[R] ggplot2: further query about back to back bar plots
Brian Diggs
diggsb at ohsu.edu
Thu Jul 25 21:24:41 CEST 2013
On 7/25/2013 11:34 AM, Rui Barradas wrote:
> Hello,
>
> I'm not an expert in ggplot2 graphics but I can (partly) answer to your
> first question.

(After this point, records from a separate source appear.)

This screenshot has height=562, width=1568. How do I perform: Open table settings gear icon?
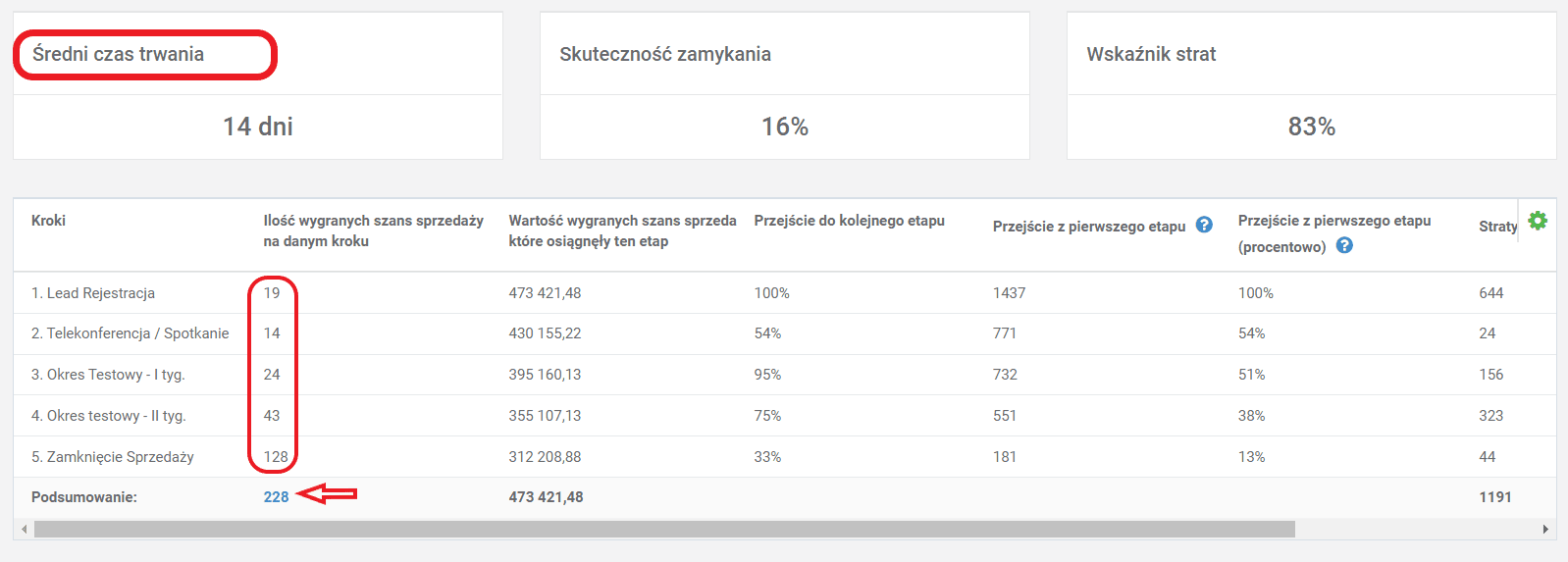(1538, 221)
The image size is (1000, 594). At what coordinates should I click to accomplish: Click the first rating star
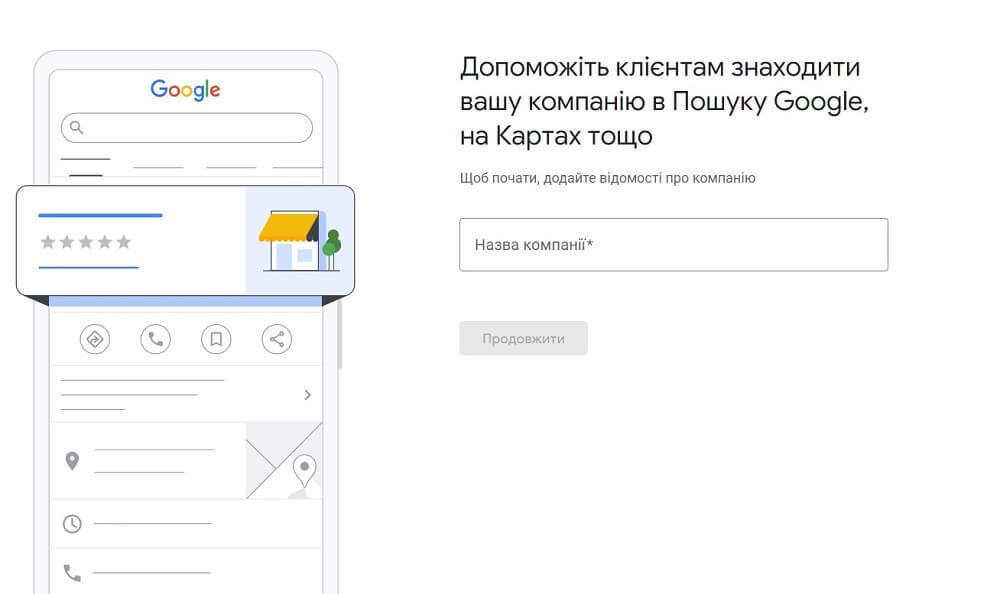pyautogui.click(x=46, y=241)
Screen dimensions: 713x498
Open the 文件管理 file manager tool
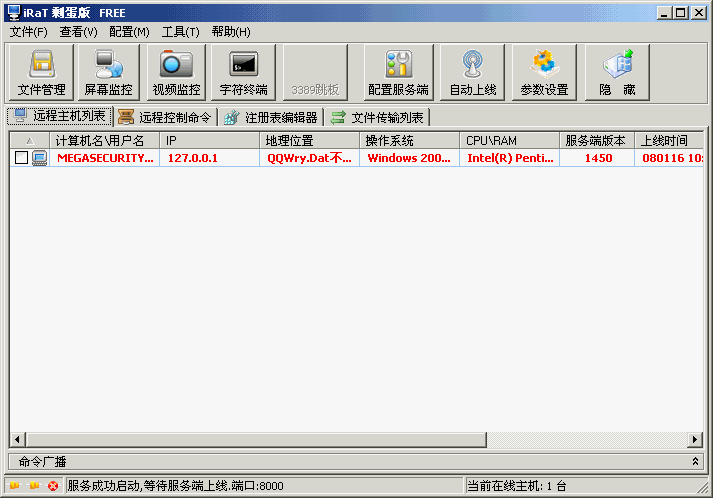(x=41, y=72)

Inline.
>
> Em 25-07-2013 18:30, Gavin Rudge escreveu:
>> Further to my recent post on this topic and thanks to help received
>> already (thanks BTW), I've got back-to-back plots working nicely to
>> give me population pyramids, with some overlaid point data from a
>> different time period, using the code below.
>>
>> #packages
>> library(ggplot2)
>> library(reshape2)
>> library(plyr)
>> #sample data
>> set.seed(33)
>> df<-data.frame(ag=c(1:18),males_year1=sample(100:200,18),females_year1=sample(100:200,18),males_year2=sample(100:200,18),females_year2=sample(100:200,18))
>>
>> #melt the data set
>> df<-data.frame(melt(df,id="ag"))
>> df
>> #here is the plot
>> p<-ggplot(df)+
>>
>> geom_bar(subset=.(df$variable=="males_year1"),stat="identity",aes(x=ag,y=value),fill="#6666FF")+
>>
>>
>> geom_bar(subset=.(df$variable=="females_year1"),stat="identity",aes(x=ag,y=-value),fill="#FF9333")+
>>
>>
>> geom_point(subset=.(df$variable=="males_year2"),stat="identity",aes(x=ag,y=value),size=3,colour="#330099")+
>>
>>
>> geom_point(subset=.(df$variable=="females_year2"),stat="identity",aes(x=ag,y=-value),size=3,colour="#CC3300")+
>>
>> coord_flip()+
>> theme_bw()+
>>
>> scale_y_continuous(limits=c(-200,200),breaks=seq(-200,200,50),labels=abs(seq(-200,200,50)))+
>>
>>
>> scale_x_continuous(limits=c(0,19),breaks=seq(1,18,1),labels=abs(seq(1,18,1)))+
>>
>> xlab("age group")+ylab("population")+
>> theme_bw()+
>> xlab("age group")+
>> ylab("population")+
>> geom_text(y=-100,x=19.2,label="Females")+
>> geom_text(y=100,x=19.2,label="Males")
>>
>> p
>>
>> Two questions remaining. Firstly have I used a large amount of code
>> to acheive this or is this about right for the effect that I'm after?
>
> You have repeated some code, the following lines show up twice.
>
> theme_bw()+
> xlab("age group")+
> ylab("population")+
In addition to the repetition Rui notes, here is how I'd shorten it,
albeit not by much (and with wrapping, actually more lines):
p <- ggplot(df)+
geom_bar(subset=.(variable=="males_year1"), stat="identity",
position="identity", aes(x=ag,y=value), fill="#6666FF")+
geom_bar(subset=.(variable=="females_year1"), stat="identity",
position="identity", aes(x=ag,y=-value), fill="#FF9333")+
geom_point(subset=.(variable=="males_year2"),
aes(x=ag,y=value), size=3, colour="#330099")+
geom_point(subset=.(variable=="females_year2"),
aes(x=ag,y=-value), size=3, colour="#CC3300")+
coord_flip()+
theme_bw()+
scale_y_continuous("population", limits=c(-200,200),
breaks=seq(-200,200,50), labels=abs)+
scale_x_continuous("age group", limits=c(0,19.2), breaks=seq(1,18,1))+
annotate(geom="text", y=-100, x=19.2, label="Females")+
annotate(geom="text", y= 100, x=19.2, label="Males")
Changes:
* adding position="identity" to the two geom_bar calls to suppress the
Warning message:
Stacking not well defined when ymin != 0
* dropping stat="identity" in geom_point since that is the default
* pulling the xlab and ylab into the scale_x_continuous and
scale_y_continuous since you already have those calls
* simplify the labels for the scales. For x, don't need to do anything
to specify the labels; the work as expected based on the breaks. For y,
rather than give a vector of labels, give a function which transforms
the breaks into the labels you want (abs).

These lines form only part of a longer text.